As part of this campaign, a valid digital certificate was used, which signed malicious executables. This was done to provide greater secrecy and create an image of the legitimacy of the installed malicious code. The certificate was issued at the end of July 2011 for the Indian company Technical and Commercial Consulting Pvt. Ltd., based in New Delhi.
')
We promptly contacted VeriSign and, according to the information provided by us, this certificate was promptly withdrawn. In total, as a result of the investigation of this incident, more than 70 malicious files (!) Signed with this digital signature were detected. Based on the timestamps of these files, we created a timeline that reflects the timeline of the signing of these files.
Based on the information collected by us, it is clear that the attackers most actively signed malicious files from March to June 2012. Then we see a slight decline in activity from June to August 2012. Further, there is a surge in the use of the certificate in August and September 2012 despite that he was already recalled.
In addition to these signed files, during the investigation several normal executable files that were missing a signature were also found. Some of these files were discovered by us in early 2011.
Droppers and initial attack vector
In one of the attack vectors for users, attackers exploited the popular vulnerability CVE-2012-0158. This vulnerability was exploited through a specially crafted Microsoft Office file, as a result of which arbitrary code was executed in the OS. We observed an RTF document that, when it was opened on a vulnerable system, executed a two-stage shell code. This shellcode sent system information to the feds.comule.com domain, and also downloaded the malicious file from digitalapp.org.
Another attack vector was to use executable files that were masked as Microsoft Word or PDF files. These files were distributed via email. As soon as the user launched the file, this malicious program downloaded and launched for execution additional malicious modules. To disguise, the malicious code did display a Word document with a specific content to the user, and we saw several such documents on various topics.
One of the documents found used the theme of the Indian armed forces. In fact, we do not have specific information about which specific people or organizations these files were intended for. However, based on our telemetry system, we assume that the targets were people and educational institutions in Pakistan.
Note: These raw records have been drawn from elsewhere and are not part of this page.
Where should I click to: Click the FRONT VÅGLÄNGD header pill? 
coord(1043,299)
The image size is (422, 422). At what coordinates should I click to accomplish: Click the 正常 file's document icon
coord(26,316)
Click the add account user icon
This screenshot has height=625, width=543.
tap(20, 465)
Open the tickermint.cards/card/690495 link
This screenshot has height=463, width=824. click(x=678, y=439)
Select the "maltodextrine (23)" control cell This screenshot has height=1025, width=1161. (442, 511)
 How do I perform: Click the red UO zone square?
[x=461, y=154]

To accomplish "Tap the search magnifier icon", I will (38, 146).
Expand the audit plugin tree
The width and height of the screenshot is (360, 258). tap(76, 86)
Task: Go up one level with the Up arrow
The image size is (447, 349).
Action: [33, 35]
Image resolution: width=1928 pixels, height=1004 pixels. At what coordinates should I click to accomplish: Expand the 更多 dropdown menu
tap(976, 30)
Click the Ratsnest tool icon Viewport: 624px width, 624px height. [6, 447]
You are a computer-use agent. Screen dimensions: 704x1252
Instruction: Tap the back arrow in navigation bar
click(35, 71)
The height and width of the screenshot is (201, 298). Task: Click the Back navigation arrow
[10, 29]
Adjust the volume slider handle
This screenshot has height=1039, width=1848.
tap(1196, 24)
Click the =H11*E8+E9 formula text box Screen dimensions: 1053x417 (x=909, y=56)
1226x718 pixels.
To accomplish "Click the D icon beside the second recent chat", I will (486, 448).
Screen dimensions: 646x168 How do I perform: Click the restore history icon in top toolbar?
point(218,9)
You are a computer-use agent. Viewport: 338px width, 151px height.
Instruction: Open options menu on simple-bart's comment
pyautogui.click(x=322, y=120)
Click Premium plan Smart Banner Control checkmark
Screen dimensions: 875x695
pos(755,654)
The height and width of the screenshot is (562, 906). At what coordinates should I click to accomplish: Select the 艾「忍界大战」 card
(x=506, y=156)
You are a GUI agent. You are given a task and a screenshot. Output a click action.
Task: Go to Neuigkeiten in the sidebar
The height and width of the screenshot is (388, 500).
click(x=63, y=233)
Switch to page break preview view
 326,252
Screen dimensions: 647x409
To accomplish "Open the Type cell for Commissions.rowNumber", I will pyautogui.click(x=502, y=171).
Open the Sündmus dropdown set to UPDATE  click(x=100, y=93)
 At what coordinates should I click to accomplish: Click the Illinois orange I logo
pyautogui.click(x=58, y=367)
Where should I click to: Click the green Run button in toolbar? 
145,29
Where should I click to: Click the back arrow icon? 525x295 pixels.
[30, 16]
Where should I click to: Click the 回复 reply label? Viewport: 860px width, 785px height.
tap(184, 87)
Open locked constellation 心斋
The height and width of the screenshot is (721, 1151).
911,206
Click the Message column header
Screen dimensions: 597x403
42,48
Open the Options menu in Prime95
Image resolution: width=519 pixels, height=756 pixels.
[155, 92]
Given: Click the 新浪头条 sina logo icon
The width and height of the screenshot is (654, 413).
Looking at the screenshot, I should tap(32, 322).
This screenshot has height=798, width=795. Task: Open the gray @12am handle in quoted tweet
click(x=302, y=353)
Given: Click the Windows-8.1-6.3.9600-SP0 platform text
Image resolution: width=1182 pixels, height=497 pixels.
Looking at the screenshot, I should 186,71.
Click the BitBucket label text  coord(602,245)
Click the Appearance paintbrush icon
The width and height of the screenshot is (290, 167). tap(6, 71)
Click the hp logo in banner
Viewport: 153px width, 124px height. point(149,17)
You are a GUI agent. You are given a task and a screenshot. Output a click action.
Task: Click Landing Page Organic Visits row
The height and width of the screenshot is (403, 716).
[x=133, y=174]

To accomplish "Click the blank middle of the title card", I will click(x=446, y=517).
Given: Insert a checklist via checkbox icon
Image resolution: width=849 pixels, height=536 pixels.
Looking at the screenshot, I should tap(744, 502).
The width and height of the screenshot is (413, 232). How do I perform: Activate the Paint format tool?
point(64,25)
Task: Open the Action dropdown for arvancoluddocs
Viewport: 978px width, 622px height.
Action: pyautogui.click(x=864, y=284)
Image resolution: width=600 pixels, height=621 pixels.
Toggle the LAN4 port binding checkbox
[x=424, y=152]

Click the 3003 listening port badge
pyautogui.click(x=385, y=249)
The screenshot below shows one of these PDF documents, the content of which, in fact, is a compilation from various sources. This document was delivered through a self-extracting archive, which had the name “pakistandefencetoindiantopmiltrysecreat.exe”.
The following screenshot shows a PDF document that was delivered via the executable file “pakterrisiomforindian.exe”. In this case, the content of the document is based on the text from the Asian Defense blog. On this blog, gather news about the military theme of the Asian region. The data of our telemetry system shows that this file was first discovered in August 2011 on computers in Pakistan.
Payload
We found a sufficient number of payload types that were used in this attack. For its installation, as in other cases, droppers were used. Its main task is to send important data from an infected computer to an attacking remote server. The following table contains families of executable files and their modules with a description of functions. All these modules were used in the targeted attack.
The information stolen from the infected computer is sent to the attacker's server in unencrypted form. Such a decision is really puzzling, since it compromises the length of time the malicious code has been on the computer, which, in turn, is an important factor for the targeted attack. In this case, network traffic analysis allows you to detect malicious activity. The screenshot below shows the part of the keylogger log file.
This log file is quite informative and displays the characters typed by the user, as well as information about the window in which they were typed and at what time. Due to the fact that these files are sent to the server in an unencrypted form, the task of detecting malicious code on a computer is solved quite simply by analyzing the traffic on the network.
It should be noted that this malicious code added items to the “Start” menu with a deceptive name for the user. The screenshot below shows an example of such a menu item.
The Trojan uses methods that allow its various components to ensure their survival after a reboot. But at the same time, it can not be called invisible. Since targeted attacks usually try to be imperceptible in the system for as long as possible, we were surprised by the lack of appropriate mechanisms for this threat.
C & C structure
Most of the malicious files that we have analyzed contain embedded URLs that are used to download additional modules, as well as to send data from the infected system to the attacker's server. Sometimes the URLs of the managers of the C & C servers are stored in the body of the malicious code in an unencrypted form. In other cases, a fairly basic encryption method is used using one-character rotation (ROT-1) operation as shown below.
“Gjmftbttpdjbuf / ofu” -> “filesassociate.net”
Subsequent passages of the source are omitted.